Representative Craddick says that updating this termInology will ultimately help in the efforts to decrease the stigma behind disabilities.

The statement from Craddick says, “under this legislation, the state of Texas will change the statue which will replace “mental retardation” with “intellectual disability”.

Kathleen Kirwan Hanie, who worked with Craddick to propose the bill says in part quote “decades ago, words associated with mental illness or intellectual disabilities to insult someone were common in everyday vocabulary, but that time has come to an end.”

Spectrum of Solutions, in Midland, provides services for the individuals with intellectual and developmental disabilities.

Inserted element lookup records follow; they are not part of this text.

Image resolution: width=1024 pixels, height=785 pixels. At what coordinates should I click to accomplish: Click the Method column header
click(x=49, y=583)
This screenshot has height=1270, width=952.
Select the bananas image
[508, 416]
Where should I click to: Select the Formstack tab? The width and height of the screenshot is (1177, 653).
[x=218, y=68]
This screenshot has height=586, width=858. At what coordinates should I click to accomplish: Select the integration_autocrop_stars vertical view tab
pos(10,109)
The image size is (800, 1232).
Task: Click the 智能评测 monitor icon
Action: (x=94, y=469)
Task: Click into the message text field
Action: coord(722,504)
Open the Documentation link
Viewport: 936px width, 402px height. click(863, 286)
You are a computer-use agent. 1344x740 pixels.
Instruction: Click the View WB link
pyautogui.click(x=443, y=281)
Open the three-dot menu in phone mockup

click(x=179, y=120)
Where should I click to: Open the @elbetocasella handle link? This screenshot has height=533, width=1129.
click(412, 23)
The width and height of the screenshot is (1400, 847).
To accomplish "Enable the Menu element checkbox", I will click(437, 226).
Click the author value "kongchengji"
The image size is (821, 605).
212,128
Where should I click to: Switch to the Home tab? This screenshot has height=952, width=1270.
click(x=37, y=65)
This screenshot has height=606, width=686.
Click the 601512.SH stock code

Executive Director for Spectrum of Solutions, Kayla Minchew, says that if this bill passes, it’ll be a big win for all of Texas.

“We’re really excited to see the terminology change in Texas. It’s been a long time coming, and it’s important that we use the correct terminology when referring to our clients,” said Minchew.

Minchew says that mental retardation is a slur that is outdated and that is more insulting than informative.

Spectrum of Solutions was previously know as MARC but they changed it this year because of the slur, and now, Minchew says the community has responded by thanking them.

“When we changed our name, we had several parents reach out to us and say thank you. Thank you for making sure my child matters, thank you for my sibling for making sure their voice was heard,” said Minchew.

Spectrum of Solutions also began a campaign called “We ‘R’ Done” in the beginning of the year that allows citizens to take pledges to never use that slur.

“The ‘R’ slur. You and I don’t like to be called slang, we don’t like to be called names, so why would our clients with intellectual disabilities like that either. So we want to be mindful of how they feel and that’s why we have chosen not to use that word,” said Minchew.